Essa regra é observada também na via judicial.

O requerente deverá comprovar, como terceiro requisito, que inexistem questionamentos em relação à sua posse, o que pode ser feito mediante extração de certidões negativas dos distribuidores da comarca da situação do imóvel, e do domicílio do requerente, se for diverso.

Com relação à usucapião ordinária, o requerente deverá instruir o pedido com prova do justo título ou quaisquer outros documentos que demonstrem a origem, a continuidade, a natureza e o tempo da posse, tais como o pagamento dos impostos e das taxas que incidirem sobre o imóvel. Tais elementos também devem ser anexados nos pedidos relativos às demais espécies de usucapião, visando a demonstrar de forma segura a legitimidade e procedência do pleito.

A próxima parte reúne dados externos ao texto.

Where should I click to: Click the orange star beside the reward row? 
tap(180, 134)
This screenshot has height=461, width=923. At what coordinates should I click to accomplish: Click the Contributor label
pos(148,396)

Recebido o pedido, observados os requisitos elencados anteriormente, o Oficial do Registro mandará intimar todas as partes interessadas, como a pessoa que figura como titular do imóvel usucapiendo, outros titulares de direitos reais sobre ele, seus confrontantes, e as Fazendas Federal, Estadual e Municipal.

O oficial de registro de imóveis promoverá a publicação de edital em jornal de grande circulação, onde houver, para a ciência de terceiros eventualmente interessados, que poderão se manifestar em 15 (quinze) dias.

Para a elucidação de qualquer ponto de dúvida, poderão ser solicitadas ou realizadas diligências pelo oficial de registro de imóveis.

Transcorridos os prazos, estando a documentação em ordem, e não havendo qualquer oposição, o Oficial do Registro de Imóveis registrará a aquisição por usucapião, abrindo a matrícula respectiva.

Em caso de rejeição, por parte do Oficial, do pedido, o mesmo pode ser refeito pelo interessado, utilizando-se a via judicial.

Havendo qualquer oposição, seja por aquele que figurar como proprietário, por confinantes, ou outros, o pedido será remetido pelo Oficial para a via judicial.

A via extrajudicial é, portanto, sem qualquer dúvida, uma forma mais célere de se buscar a regularização de área objeto de posse, na esteira do que aconteceu com o procedimento de retificação administrativa de áreas, e a realização do divórcio e do inventário em Tabelionatos de Notas.

Em todas essas situações a presença do advogado como assistente da parte interessada é requisito.